Rows on where targets appear:
• • •
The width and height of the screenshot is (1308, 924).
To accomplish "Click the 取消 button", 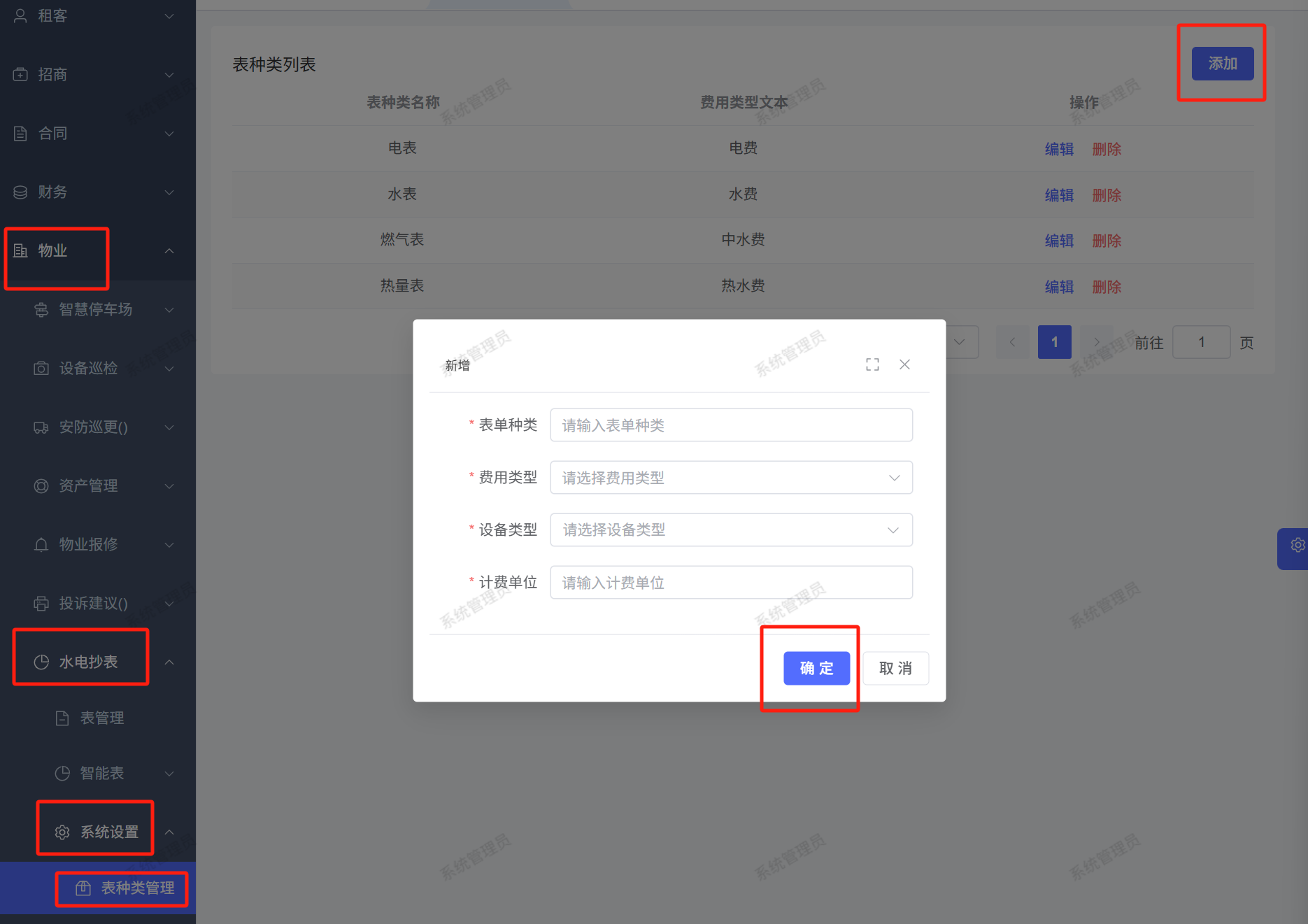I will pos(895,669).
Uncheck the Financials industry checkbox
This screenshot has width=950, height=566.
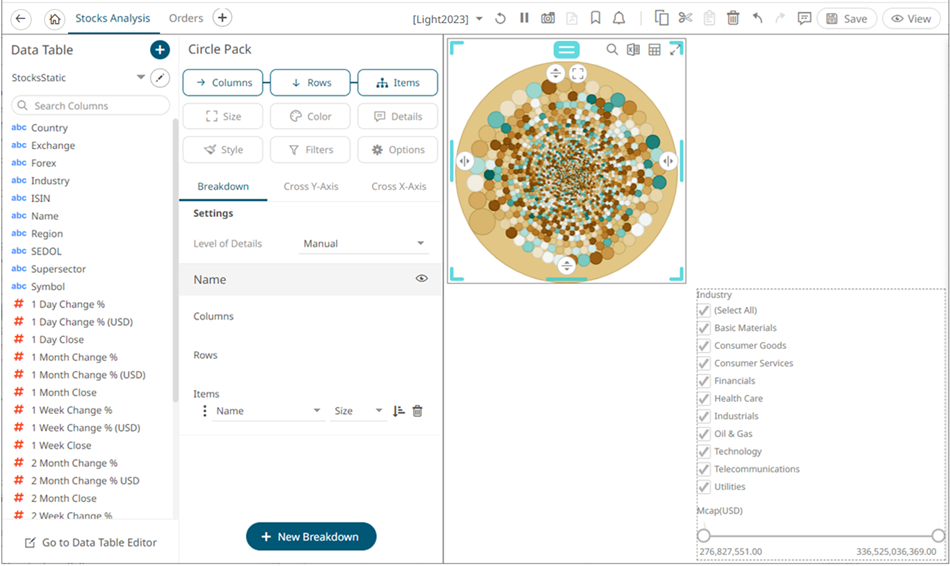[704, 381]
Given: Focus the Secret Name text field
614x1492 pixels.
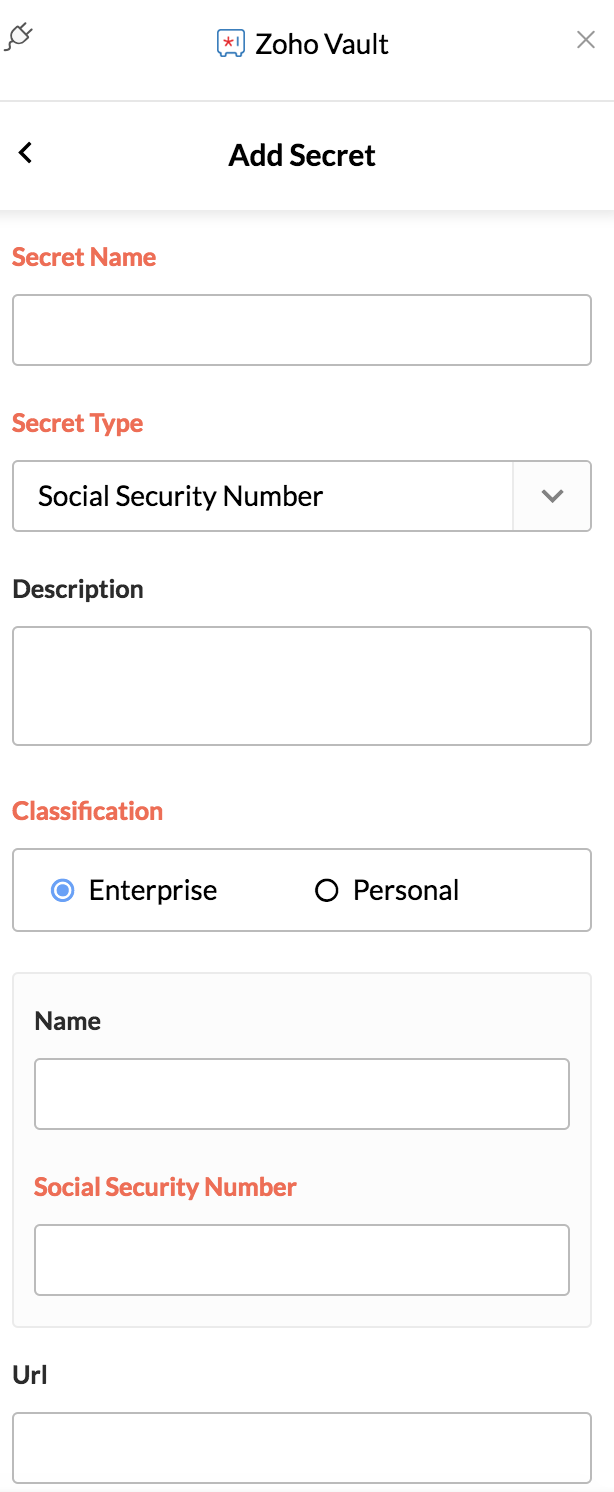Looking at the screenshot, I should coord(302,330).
• • •
**Given request**
Copy the lines of the data word for word, from the line containing "Given: Focus the Secret Name text field" through the last line, both ends included. Omit the pictures.

**Expected output**
Given: Focus the Secret Name text field
614x1492 pixels.
Looking at the screenshot, I should coord(302,330).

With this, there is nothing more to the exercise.